# Your goal:
When you find the word "sidebar" in a line of the entries, please copy the whole line.

[Stored dataset items]
--
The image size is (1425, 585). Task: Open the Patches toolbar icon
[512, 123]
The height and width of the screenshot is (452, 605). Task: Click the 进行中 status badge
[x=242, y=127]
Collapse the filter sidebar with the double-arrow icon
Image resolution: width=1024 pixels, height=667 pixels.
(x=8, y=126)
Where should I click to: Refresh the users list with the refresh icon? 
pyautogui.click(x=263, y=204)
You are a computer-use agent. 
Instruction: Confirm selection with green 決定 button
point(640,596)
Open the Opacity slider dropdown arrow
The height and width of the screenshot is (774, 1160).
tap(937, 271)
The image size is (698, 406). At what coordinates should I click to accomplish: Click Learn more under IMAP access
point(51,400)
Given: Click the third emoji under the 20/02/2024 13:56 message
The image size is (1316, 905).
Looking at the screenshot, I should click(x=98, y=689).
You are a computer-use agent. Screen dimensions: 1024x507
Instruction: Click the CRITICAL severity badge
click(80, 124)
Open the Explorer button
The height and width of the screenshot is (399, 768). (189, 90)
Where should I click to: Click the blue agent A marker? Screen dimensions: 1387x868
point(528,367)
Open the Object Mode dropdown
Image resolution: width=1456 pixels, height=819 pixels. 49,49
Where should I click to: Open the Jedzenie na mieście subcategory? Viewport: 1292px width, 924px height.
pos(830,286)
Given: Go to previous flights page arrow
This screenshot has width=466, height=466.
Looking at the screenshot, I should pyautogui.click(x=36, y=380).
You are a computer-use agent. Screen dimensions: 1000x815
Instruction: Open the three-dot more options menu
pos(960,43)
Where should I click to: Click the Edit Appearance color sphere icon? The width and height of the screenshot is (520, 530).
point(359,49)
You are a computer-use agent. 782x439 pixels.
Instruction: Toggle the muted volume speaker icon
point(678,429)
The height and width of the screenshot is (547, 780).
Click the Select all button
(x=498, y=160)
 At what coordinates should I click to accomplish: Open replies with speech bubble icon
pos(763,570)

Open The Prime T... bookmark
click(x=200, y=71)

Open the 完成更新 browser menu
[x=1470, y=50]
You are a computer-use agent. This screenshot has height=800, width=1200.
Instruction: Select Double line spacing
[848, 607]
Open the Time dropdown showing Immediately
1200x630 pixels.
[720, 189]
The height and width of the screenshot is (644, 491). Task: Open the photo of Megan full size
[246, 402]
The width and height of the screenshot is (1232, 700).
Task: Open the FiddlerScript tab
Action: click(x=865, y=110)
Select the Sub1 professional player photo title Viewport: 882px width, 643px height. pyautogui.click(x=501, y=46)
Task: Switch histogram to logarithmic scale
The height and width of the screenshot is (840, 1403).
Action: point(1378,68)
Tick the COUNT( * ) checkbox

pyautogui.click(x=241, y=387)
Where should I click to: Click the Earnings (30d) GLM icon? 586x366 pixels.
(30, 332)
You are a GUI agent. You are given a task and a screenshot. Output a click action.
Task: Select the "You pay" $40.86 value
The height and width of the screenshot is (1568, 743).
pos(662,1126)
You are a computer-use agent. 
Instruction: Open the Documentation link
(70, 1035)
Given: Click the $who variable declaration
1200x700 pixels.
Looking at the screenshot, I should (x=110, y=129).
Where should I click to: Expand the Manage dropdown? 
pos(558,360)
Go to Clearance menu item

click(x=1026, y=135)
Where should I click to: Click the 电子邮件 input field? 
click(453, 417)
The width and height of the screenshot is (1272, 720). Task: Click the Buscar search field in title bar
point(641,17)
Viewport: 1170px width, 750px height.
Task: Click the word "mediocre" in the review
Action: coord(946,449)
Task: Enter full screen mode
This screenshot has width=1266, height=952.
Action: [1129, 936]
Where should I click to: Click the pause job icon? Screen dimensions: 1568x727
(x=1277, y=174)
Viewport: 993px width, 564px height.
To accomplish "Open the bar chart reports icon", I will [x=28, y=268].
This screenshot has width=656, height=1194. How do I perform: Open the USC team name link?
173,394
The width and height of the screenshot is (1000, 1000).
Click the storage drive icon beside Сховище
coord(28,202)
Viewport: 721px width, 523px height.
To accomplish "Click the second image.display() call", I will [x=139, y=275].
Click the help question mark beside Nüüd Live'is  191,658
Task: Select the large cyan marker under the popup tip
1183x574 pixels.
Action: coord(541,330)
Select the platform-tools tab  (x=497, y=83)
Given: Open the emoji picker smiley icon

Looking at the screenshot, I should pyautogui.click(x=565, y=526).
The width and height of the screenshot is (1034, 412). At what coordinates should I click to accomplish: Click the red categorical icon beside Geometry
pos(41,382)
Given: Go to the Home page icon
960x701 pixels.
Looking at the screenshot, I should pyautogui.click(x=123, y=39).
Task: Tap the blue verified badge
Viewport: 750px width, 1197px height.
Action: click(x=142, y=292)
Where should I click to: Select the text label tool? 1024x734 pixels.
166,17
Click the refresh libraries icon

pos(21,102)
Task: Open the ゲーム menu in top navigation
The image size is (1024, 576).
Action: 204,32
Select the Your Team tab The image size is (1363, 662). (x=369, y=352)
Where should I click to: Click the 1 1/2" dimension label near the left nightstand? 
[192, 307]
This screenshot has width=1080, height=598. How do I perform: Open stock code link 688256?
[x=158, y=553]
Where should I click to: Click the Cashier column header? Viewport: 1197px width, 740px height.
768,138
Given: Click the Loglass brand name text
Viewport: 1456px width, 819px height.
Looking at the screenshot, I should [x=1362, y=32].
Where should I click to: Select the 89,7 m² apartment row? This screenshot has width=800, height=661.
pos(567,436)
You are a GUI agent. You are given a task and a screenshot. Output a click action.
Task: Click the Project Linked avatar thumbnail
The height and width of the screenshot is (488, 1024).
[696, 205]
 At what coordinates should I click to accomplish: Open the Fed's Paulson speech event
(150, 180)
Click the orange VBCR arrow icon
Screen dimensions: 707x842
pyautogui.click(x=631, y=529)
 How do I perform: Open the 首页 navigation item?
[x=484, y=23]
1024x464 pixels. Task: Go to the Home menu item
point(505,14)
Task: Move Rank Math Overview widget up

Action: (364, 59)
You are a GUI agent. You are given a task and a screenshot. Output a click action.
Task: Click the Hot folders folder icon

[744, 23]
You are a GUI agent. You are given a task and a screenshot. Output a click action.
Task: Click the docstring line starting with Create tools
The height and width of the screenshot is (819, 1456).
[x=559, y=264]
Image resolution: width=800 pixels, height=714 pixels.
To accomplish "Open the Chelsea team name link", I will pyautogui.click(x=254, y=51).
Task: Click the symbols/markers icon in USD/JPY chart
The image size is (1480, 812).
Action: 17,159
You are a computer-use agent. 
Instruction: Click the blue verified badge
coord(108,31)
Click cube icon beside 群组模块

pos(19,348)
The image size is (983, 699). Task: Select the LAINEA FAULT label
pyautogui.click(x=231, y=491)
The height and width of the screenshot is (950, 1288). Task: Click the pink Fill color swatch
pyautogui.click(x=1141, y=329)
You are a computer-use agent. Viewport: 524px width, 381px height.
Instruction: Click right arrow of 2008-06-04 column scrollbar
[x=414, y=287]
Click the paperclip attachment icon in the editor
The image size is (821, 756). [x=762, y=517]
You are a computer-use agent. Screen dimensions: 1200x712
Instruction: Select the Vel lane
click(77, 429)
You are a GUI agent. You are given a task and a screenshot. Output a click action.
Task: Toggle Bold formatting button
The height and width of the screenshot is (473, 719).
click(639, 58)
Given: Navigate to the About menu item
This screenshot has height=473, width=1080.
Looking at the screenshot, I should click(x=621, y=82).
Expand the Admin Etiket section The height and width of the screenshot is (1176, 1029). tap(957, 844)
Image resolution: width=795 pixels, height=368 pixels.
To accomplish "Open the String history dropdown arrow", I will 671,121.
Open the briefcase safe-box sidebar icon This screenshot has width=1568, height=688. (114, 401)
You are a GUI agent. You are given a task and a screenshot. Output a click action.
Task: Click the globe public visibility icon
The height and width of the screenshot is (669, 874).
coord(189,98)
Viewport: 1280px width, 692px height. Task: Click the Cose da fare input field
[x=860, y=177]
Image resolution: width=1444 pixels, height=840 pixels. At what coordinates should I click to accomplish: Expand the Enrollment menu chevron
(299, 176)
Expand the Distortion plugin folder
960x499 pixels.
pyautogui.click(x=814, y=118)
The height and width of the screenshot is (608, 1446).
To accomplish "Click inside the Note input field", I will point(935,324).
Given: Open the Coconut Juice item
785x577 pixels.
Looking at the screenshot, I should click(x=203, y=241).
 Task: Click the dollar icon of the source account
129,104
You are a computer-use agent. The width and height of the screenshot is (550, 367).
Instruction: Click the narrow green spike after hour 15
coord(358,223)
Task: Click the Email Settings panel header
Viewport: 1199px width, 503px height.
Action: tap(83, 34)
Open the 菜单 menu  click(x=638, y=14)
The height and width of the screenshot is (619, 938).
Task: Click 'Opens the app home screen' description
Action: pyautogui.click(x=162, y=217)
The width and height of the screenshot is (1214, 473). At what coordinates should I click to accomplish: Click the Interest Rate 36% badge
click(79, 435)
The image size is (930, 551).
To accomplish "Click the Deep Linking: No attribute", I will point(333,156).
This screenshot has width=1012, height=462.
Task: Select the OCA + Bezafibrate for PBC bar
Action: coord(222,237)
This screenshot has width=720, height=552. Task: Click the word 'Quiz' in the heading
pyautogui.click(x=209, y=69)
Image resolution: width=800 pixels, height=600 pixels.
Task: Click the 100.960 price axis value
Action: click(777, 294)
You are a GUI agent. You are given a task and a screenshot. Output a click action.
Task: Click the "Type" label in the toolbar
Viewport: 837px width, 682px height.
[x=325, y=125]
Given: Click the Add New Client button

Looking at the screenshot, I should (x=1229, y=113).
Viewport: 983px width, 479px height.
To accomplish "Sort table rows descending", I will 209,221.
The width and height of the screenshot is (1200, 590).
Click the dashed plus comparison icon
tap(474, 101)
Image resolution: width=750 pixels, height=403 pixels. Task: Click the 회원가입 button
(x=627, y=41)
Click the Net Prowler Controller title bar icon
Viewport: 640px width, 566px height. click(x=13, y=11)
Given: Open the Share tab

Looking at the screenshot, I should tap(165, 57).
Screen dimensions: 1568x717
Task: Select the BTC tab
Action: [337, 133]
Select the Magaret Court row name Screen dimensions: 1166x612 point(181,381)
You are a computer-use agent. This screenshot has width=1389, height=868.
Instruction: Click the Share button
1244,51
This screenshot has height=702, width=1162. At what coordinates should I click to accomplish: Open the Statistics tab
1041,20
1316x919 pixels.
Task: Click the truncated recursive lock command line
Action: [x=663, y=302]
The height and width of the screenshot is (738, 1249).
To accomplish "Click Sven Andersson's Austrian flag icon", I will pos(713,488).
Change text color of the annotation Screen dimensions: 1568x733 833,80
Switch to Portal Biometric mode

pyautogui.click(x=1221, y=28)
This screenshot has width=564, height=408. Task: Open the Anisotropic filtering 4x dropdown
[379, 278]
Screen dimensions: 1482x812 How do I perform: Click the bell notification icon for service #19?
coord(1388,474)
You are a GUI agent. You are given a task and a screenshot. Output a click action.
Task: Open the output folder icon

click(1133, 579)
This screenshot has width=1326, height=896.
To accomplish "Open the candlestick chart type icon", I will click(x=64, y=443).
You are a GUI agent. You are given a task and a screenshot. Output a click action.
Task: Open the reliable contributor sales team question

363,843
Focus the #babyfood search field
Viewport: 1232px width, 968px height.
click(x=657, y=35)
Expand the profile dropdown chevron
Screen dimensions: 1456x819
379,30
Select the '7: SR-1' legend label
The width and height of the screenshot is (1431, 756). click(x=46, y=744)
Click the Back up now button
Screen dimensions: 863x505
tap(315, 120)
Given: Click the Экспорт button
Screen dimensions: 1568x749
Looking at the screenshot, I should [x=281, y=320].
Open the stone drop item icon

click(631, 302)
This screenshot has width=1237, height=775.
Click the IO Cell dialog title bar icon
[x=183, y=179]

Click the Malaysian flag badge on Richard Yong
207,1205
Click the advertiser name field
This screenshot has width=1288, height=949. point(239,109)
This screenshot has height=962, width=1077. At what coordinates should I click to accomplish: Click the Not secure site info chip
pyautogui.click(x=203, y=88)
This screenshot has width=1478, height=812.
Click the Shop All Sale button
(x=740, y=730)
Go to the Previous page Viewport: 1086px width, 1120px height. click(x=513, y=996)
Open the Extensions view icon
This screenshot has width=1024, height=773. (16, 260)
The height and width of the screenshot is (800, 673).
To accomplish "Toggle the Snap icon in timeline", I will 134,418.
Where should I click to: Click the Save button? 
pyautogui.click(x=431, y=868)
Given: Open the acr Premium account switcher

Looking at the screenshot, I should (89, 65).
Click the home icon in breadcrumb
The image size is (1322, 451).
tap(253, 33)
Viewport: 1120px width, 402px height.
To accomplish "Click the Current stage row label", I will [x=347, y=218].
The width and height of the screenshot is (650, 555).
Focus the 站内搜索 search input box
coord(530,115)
--
# Solution to this task:
Collapse the filter sidebar with the double-arrow icon
Open the briefcase safe-box sidebar icon This screenshot has width=1568, height=688. (114, 401)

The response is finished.